# do you charge more for.....



## DiSantodrywall&paint (May 2, 2010)

when bidding commercial jobs do you charge more for 12 ft sheets then you do for 8 ft. like i know theres 32 sq ft in a 8 ft sheet and 48 in a 12. so if your charging using sq ft price then i could see. but i charge by the sheet. and dont use 12 foot sheets. but im goign to start.


----------



## moore (Dec 2, 2010)

DiSantodrywall&paint said:


> when bidding commercial jobs do you charge more for 12 ft sheets then you do for 8 ft. like i know theres 32 sq ft in a 8 ft sheet and 48 in a 12. so if your charging using sq ft price then i could see. but i charge by the sheet. and dont use 12 foot sheets. but im goign to start.


 Do like FTD use 8,9,10,12,14,16.20 ft sheets...:thumbsup:


----------



## smisner50s (Jan 6, 2011)

DiSantodrywall&paint said:


> when bidding commercial jobs do you charge more for 12 ft sheets then you do for 8 ft. like i know theres 32 sq ft in a 8 ft sheet and 48 in a 12. so if your charging using sq ft price then i could see. but i charge by the sheet. and dont use 12 foot sheets. but im goign to start.


 yes you charge for it ..Your in bussiness to make money not give stuff out for free..


----------



## DiSantodrywall&paint (May 2, 2010)

ok thanks i figured that you did now can someone help me with columns i dont get what its saying in the blue prints.


----------



## DiSantodrywall&paint (May 2, 2010)

its blurry thats how i got it


----------



## DiSantodrywall&paint (May 2, 2010)

does this one mean its a ceiling meeting second floor?


----------



## chris (Apr 13, 2011)

looks like wrap column with drywall before burying it in framing...cmon man


----------



## DiSantodrywall&paint (May 2, 2010)

do the wrap all 4 sides i havnt done anything like this yet. im just trying to learn new stuff everyday. ive done all regular house walls and such.

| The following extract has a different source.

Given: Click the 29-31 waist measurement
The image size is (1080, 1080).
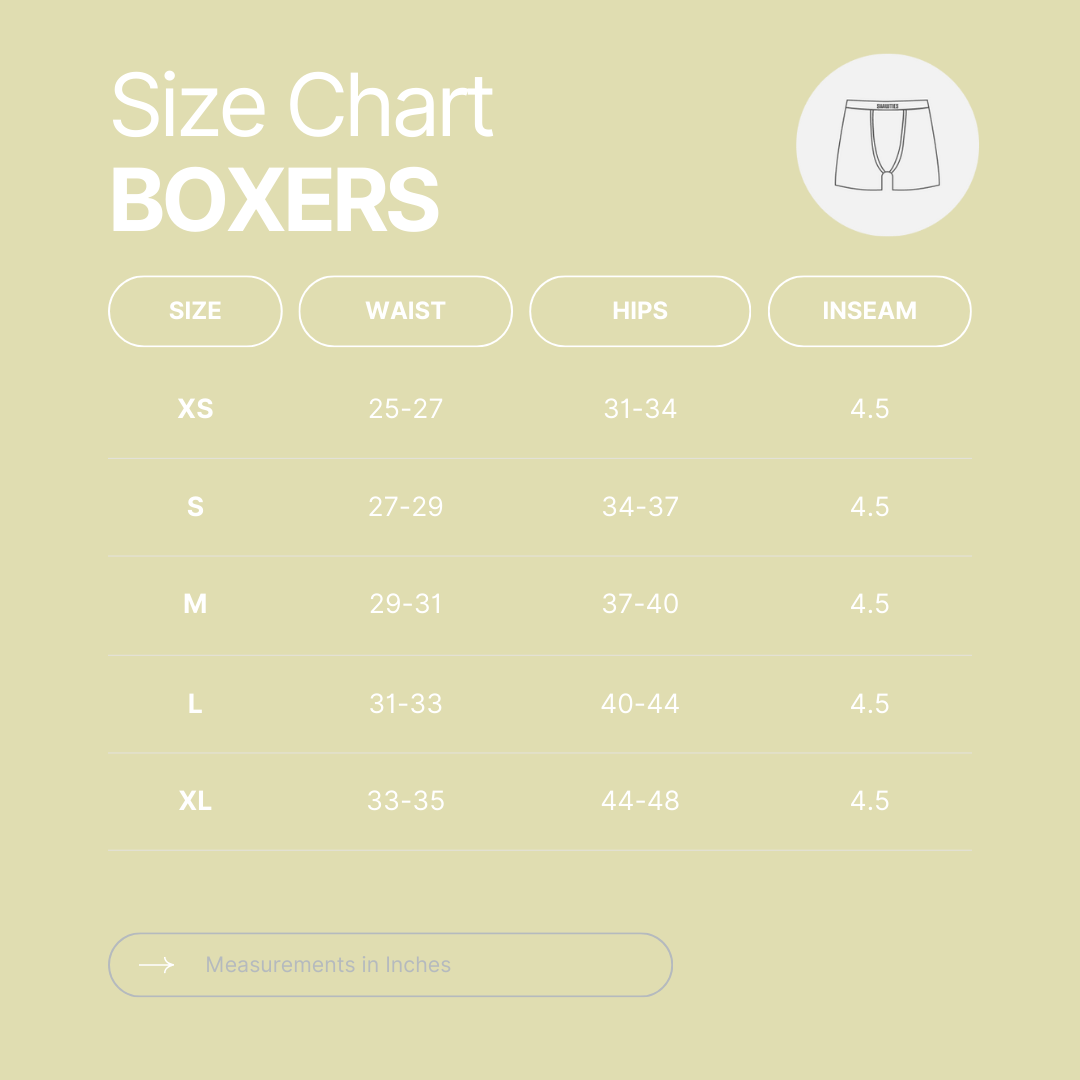Looking at the screenshot, I should click(x=405, y=604).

Im trying my hardest to expand to do more commercial work. i got two big jobs lined up.


----------



## boco (Oct 29, 2010)

I recommend charging by the foot not the board.:thumbsup:


----------



## saskataper (Mar 6, 2011)

I think your looking at them wrong they are both plan views i.e looking down from the top, as opposed to an elevation view which is looking at it from the front, or sides.


----------



## sandshots (Jan 23, 2012)

Wrap the column. Double layer on exterior wall side. I charge by square ft and bring in 12 ft sheets where ever I can. More board less butt joints.


----------



## SlimPickins (Aug 10, 2010)

DiSantodrywall&paint said:


> does this one mean its a ceiling meeting second floor?


Bird's eye view of column at exterior, hang 5/8 around column first, then attach framing remembering to move it over an 1/8" so 1/2" drywall planes out with 5/8" at column. 

No offense man, but you need local help or you're gonna be ****-ed


----------



## chris (Apr 13, 2011)

chris said:


> looks like wrap column with drywall before burying it in framing...cmon man


 sorry bud Dont mean to sound like a jerk but it seems you arent even looking at plans .  they really arent that tough just look at them. Looks like a column detail for int. and ext. walls:thumbsup: count ALL columns and charge accordingly (x amount per) then charge by foot for all the other stuff. Good luck


----------



## Final touch drywall (Mar 30, 2010)

SlimPickins said:


> No offense man, but you need local help or you're gonna be ****-ed


Imagine>>>This guy is someones competition:whistling2:


----------



## SlimPickins (Aug 10, 2010)

Final touch drywall said:


> Imagine>>>This guy is someones competition:whistling2:


Not really?:whistling2:



Disanto, plan on making a trip or two over to the job to hang fire rock. I'm guessing you're not running the framing also...

They want to protect structural members from fire, and 5/8 does that. It's a simple concept, but tricky for bidding, especially if you have to have someone else do the framing when you're done.


----------



## mudman46 (Jan 11, 2012)

DiSantodrywall&paint said:


> when bidding commercial jobs do you charge more for 12 ft sheets then you do for 8 ft. like i know theres 32 sq ft in a 8 ft sheet and 48 in a 12. so if your charging using sq ft price then i could see. but i charge by the sheet. and dont use 12 foot sheets. but im goign to start.


price per sq ft, price per sheet blah blah blah
every job is different as every price is too
It comes with years of experience 
there are so many variables in drywall pricing
wall/ceiling height number of corner bead tearaway bead
#of ft of no coat
are skyjax supplied 
do you need staging
scheduled are there 2 plumbers 2 hangers 3 tin banger,s air guy's 
all working under you
all these affect price
how are you paid
on the 2 day program
done today paid today
or 90+ days
good luck


----------



## cdwoodcox (Jan 3, 2011)

trial and error is how I learned.


----------



## floatking (Feb 2, 2012)

usually i use 12ft sheets in big areas, big homes to minimize joints. i total the number of 12 ft. sheets, divide in half, and add that to the total 12footers and there is the number of 8ft sheets you woulda used if you used 8 footers. now just price per sheet. works for me everytime. i charge more depending on round corners if the customer wants bullnose, etc. different designs, high ceilings 11ft+, higher price.


----------